ACTIVITY:
For each statement below, answer yes or no according to the passage on Annabelle's breads, and quote the words of the passage that decide it.
1. The Country Bread is seasoned with mastiha.
2. Mahlep is made from the stones of a species of olive tree.
3. The Whole Grain Bread gets its dark color from molasses.

SOURCE PASSAGE:
The common ingredients of bread are well-known—flour, salt, water, yeast—and their use in different proportions and with varying techniques and additions yields a marvelous variety of breads. Yet it is often an unexpected ingredient or two that give a bread its distinctive aroma and taste, according to Doros Nearchou, baker at Annabelle. Consider the hotel’s Country Bread, which is seasoned with cumin, caraway, and mastiha—the bittersweet liqueur made from the resin of the leafy evergreen mastic tree common to the Mediterranean region. Who would have thought a liqueur would be present in this rustic bread? Yet mastiha is also included in Annabelle’s Village Bread, which is further flavoured by the addition of ground mahlep. Mahlep is made from the stones of ‘Prunus mahaleb’, a species of cherry tree; the stones are cracked to remove the seed kernels which, when ground, taste of bitter almonds and cherries. The Coriander and Sun-Dried Tomato Bread uses two elements of the coriander—the leaves, which have a sharp, bitter taste, and the seeds, which are ground into a lemony powder. Annabelle’s Hiromeri Bread (hiromeri is a Cypriot cured meat like prosciutto) is seasoned with pumpkin seeds, pine nuts, and basil. The Whole Grain Bread gets its dark colour from extra barley flour; sometimes, this bread is sweetened with molasses. Annabelle’s bakery regularly prepares 80 distinctive baked good recipes. Sample a fresh piece of bread and try to guess the secret ingredients that gives it that special scent and flavour.

[Data records]
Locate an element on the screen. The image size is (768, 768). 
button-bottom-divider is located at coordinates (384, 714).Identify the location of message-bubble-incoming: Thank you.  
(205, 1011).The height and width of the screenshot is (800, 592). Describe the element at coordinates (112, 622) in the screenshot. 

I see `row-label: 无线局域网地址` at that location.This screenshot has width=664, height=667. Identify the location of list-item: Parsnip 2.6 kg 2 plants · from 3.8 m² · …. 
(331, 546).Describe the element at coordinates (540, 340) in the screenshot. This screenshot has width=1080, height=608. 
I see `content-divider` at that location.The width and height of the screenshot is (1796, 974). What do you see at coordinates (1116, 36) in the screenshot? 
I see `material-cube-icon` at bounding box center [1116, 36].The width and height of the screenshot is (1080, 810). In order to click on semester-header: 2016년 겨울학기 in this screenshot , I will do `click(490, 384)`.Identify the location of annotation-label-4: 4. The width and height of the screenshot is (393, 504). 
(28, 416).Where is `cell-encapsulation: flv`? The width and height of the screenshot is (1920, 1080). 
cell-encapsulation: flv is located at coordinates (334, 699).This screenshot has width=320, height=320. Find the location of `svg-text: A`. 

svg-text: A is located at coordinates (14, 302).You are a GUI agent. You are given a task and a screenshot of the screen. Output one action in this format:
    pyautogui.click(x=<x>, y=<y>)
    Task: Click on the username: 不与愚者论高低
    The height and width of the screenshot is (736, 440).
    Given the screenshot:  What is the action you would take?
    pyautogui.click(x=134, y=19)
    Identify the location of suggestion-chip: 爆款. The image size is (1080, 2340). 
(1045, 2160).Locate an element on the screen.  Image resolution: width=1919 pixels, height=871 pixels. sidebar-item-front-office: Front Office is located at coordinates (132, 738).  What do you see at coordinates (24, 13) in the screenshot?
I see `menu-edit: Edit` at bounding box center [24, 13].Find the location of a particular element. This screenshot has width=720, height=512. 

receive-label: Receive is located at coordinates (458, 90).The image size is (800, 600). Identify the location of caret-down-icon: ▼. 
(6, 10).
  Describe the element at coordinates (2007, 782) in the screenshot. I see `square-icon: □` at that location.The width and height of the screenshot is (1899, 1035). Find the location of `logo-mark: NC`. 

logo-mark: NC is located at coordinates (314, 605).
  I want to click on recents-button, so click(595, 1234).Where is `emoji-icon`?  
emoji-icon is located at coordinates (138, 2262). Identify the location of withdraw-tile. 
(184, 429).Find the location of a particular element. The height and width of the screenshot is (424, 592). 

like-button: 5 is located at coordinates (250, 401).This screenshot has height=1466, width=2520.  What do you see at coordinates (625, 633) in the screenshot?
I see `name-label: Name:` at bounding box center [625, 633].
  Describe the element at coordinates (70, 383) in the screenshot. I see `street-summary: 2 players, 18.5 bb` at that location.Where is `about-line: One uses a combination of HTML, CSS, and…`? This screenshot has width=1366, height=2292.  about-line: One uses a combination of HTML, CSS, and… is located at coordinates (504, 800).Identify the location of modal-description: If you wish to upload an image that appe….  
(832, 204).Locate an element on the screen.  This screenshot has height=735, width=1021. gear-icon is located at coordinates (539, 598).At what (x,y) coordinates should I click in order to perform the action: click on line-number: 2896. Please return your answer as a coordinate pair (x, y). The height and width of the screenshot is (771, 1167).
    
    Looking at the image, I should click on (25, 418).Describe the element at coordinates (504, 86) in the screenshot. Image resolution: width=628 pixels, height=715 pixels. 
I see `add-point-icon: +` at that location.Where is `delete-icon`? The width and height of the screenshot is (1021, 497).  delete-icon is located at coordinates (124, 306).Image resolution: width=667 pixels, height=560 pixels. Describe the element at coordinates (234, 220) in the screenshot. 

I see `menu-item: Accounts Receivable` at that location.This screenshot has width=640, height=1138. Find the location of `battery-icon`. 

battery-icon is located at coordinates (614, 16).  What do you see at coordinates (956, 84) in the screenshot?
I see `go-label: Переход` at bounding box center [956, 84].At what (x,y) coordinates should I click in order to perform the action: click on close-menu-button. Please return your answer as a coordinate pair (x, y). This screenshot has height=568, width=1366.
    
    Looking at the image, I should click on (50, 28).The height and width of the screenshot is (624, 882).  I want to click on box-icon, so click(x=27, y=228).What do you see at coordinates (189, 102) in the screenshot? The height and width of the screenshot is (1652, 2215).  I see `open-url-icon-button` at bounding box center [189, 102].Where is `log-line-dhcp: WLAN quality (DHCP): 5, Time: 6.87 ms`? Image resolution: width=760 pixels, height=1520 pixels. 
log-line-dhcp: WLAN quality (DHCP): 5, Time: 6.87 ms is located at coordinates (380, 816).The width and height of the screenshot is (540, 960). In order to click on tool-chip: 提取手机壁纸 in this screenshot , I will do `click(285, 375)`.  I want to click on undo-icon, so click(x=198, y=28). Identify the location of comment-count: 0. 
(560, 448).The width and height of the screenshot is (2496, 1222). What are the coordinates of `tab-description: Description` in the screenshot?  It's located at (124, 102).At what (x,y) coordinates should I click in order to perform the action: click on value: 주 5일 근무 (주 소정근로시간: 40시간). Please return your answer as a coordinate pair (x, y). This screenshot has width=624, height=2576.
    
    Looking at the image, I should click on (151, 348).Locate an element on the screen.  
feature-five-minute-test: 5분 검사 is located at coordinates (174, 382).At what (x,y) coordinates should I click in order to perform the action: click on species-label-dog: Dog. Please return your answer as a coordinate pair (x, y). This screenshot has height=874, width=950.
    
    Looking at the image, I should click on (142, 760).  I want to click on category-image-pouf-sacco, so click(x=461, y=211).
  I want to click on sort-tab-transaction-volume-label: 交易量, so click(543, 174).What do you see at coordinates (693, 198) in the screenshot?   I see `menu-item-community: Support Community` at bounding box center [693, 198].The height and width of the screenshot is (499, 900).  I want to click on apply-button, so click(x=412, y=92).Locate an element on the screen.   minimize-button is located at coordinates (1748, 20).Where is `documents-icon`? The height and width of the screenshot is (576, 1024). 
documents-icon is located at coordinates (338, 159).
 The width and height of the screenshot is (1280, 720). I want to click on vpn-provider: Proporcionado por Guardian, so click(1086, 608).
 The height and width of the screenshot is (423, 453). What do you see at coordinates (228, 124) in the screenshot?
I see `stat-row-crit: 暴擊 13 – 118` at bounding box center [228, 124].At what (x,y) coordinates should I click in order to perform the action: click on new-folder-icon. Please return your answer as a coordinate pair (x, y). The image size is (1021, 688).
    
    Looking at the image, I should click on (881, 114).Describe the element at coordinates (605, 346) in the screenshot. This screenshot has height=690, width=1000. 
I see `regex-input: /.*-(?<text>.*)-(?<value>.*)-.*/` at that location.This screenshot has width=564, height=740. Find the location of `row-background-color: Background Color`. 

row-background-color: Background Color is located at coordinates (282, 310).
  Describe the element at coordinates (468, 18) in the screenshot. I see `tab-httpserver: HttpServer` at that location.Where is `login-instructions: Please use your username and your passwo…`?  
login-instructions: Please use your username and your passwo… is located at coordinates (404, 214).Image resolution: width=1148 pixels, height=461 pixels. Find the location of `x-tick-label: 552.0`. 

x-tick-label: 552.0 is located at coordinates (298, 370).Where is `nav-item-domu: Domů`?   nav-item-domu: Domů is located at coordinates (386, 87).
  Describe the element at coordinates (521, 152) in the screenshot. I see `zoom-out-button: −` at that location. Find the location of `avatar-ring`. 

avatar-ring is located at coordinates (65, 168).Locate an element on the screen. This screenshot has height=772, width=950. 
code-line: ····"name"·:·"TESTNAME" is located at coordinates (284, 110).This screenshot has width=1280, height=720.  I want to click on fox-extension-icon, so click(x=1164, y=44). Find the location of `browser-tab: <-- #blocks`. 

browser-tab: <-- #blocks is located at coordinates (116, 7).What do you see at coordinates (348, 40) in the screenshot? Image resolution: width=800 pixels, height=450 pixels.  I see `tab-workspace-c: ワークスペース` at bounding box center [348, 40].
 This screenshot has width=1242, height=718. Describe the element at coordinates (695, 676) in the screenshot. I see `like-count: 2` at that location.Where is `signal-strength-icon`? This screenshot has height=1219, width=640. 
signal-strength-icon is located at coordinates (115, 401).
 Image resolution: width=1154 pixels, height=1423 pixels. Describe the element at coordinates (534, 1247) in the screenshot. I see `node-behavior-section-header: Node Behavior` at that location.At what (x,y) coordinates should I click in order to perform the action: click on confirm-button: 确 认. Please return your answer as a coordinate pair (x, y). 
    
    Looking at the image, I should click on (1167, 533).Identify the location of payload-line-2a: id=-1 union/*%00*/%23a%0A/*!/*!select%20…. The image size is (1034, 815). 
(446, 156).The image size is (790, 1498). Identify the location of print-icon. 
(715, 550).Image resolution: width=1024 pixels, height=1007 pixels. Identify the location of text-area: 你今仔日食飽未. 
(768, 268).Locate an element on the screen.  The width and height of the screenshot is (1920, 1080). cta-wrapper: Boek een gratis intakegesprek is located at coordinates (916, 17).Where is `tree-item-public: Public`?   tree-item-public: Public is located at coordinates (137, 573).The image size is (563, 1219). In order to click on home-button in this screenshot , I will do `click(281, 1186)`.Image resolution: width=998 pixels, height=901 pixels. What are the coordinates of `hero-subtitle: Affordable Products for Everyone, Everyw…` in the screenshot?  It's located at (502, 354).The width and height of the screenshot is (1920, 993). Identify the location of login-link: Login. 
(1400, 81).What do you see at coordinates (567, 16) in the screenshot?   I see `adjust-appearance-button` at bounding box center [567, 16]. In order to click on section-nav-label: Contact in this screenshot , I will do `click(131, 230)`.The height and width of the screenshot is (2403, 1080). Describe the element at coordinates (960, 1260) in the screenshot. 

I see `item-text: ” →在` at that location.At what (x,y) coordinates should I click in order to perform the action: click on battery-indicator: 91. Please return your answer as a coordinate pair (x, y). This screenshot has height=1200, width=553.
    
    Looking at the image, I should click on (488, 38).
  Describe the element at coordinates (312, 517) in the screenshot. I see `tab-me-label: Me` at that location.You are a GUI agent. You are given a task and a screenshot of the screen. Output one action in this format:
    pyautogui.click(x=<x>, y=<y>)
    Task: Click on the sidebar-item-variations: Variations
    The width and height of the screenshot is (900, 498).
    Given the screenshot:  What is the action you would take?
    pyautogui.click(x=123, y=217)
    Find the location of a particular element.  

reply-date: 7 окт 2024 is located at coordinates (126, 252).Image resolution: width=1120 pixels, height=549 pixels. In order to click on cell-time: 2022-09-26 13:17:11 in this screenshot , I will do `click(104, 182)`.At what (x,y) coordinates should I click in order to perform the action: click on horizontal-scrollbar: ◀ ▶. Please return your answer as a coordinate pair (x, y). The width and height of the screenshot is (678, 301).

EXERCISE RESPONSE:
1. Yes: "Consider the hotel’s Country Bread, which is seasoned with cumin, caraway, and mastiha"
2. No: "Mahlep is made from the stones of ‘Prunus mahaleb’, a species of cherry tree"
3. No: "The Whole Grain Bread gets its dark colour from extra barley flour"